2. **Docker:** sets up environment required to the App smooth work easily; it creates isolated container (environment) for the App, therefore, makes the App "compatible" with all other operating systems and no conflicts are possible.
3. **Git:** allows to control any change in the code; prevents a developer from loosing the code, even if the local machine crashes; makes the work on the code with the team members much easier; allows to have a working/production version of the App permanently and continue working on new functionalities.
4. **Postgres DB:** Database is the best way to store the data: it controls the uniqueness of records; prevents form deleting tables which are connected to other; prevents from adding data of wrong type; speed up extraction of the data, therefore, the processing the data.
5. **tidyr, dplyr:** the most handy way of preparing the data (combining string naming within usual naming); helps with better readability of the R code.
6. **stringr, stringi:** very useful and intuitive libraries for working with string in R.
7. **devtools**: this is the best way of creating package because it builds all the files needed, controls test checks, controls imported libraries, controls documentation completeness with the human-friendly communicates.
8. **roxygen2:** helps to create very nice documentation with all necessary sections, translates R codes to .md format, so a developer doesn't need to switch R with other format.
9. **package:** package is the best way for sharing the codes and documentation, therefore, make the maintenance of the codes much easier. Even, if you share it with the future you :)
10. **testhat:** great and intuitve tool for writing automated tests for the package or an App and it is fully compatible with devtools.
11. **Visual Code Studio:** convinient tool for using R and git simultaneously; makes it easy to see the changes made and to commit.

## The sky is a limit

Some of the future App development options:

- While creating this App I mostly focused on implementing functionalities, so the App's appearance is ordinary. It is possible to use theme from *shinythemes* library for lazy design or CSS for cooler, custom App designs if time allows.

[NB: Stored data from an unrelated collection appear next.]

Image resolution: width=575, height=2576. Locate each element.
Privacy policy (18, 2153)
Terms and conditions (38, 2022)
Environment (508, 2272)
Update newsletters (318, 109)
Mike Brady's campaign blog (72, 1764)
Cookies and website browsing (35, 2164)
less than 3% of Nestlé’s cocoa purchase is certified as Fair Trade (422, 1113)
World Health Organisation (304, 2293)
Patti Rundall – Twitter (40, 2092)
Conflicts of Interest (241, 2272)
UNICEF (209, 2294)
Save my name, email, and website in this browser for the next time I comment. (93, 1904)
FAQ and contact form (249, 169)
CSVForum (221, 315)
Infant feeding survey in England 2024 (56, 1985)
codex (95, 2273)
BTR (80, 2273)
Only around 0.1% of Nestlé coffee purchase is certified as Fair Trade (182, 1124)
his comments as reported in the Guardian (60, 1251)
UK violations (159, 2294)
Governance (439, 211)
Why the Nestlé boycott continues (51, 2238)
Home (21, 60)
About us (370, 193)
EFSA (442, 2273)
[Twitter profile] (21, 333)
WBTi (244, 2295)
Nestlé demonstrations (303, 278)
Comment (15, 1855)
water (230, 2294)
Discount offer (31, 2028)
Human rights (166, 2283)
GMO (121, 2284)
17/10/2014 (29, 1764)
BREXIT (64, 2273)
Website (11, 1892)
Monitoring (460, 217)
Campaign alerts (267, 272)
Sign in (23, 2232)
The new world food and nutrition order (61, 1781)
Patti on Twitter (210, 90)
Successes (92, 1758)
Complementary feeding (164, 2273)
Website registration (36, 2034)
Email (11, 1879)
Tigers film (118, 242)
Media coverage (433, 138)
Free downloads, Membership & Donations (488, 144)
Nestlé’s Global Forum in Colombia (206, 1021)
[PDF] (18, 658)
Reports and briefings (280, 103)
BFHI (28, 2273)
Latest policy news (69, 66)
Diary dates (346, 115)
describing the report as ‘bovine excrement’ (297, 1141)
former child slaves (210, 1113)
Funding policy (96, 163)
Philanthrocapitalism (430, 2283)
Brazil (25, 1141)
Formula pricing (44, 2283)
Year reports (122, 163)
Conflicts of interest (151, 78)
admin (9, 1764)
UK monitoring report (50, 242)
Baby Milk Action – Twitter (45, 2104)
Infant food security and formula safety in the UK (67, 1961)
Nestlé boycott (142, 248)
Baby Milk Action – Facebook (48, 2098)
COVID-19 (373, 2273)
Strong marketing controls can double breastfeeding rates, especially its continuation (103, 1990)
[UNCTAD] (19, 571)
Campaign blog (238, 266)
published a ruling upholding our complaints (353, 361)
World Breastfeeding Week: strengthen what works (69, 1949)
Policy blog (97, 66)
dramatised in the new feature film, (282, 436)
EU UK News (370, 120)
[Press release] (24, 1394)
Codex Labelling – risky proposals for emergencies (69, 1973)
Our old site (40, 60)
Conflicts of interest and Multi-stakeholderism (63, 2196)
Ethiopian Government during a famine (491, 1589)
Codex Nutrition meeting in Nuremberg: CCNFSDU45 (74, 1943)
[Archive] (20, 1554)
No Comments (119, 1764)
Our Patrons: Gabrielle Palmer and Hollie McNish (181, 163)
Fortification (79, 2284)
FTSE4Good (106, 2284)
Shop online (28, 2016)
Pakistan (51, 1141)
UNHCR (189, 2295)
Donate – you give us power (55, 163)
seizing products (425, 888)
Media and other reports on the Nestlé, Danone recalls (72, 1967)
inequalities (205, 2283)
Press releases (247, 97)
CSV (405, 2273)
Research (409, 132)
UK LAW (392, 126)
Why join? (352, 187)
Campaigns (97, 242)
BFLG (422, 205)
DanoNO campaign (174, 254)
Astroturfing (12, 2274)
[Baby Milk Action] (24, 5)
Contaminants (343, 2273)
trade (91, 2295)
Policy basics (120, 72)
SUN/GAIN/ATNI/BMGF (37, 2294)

- The tests I implemented cover only some of the functionality: 1. the correctness of data input; 2. the most important function (~ only 30% of functionality in a total). For sure, it is not enough when it comes to real-life projects where much more tests must be implemented. Moreover, the tests must also cover UI part (optionally with *golem* library which helps to control html output). As other more advanced alternative, *RSelenium* library can be used for App test (the library which behaves as a user scrolling the webpage).

- When it comes to checking User's input and giving the User tips for providing data correctly, only fundamental checks were implemented. There are still some ways the User can destroy the App :) For example, inputting numbers in the names/surnames will not cause an error, but will look unappropriately.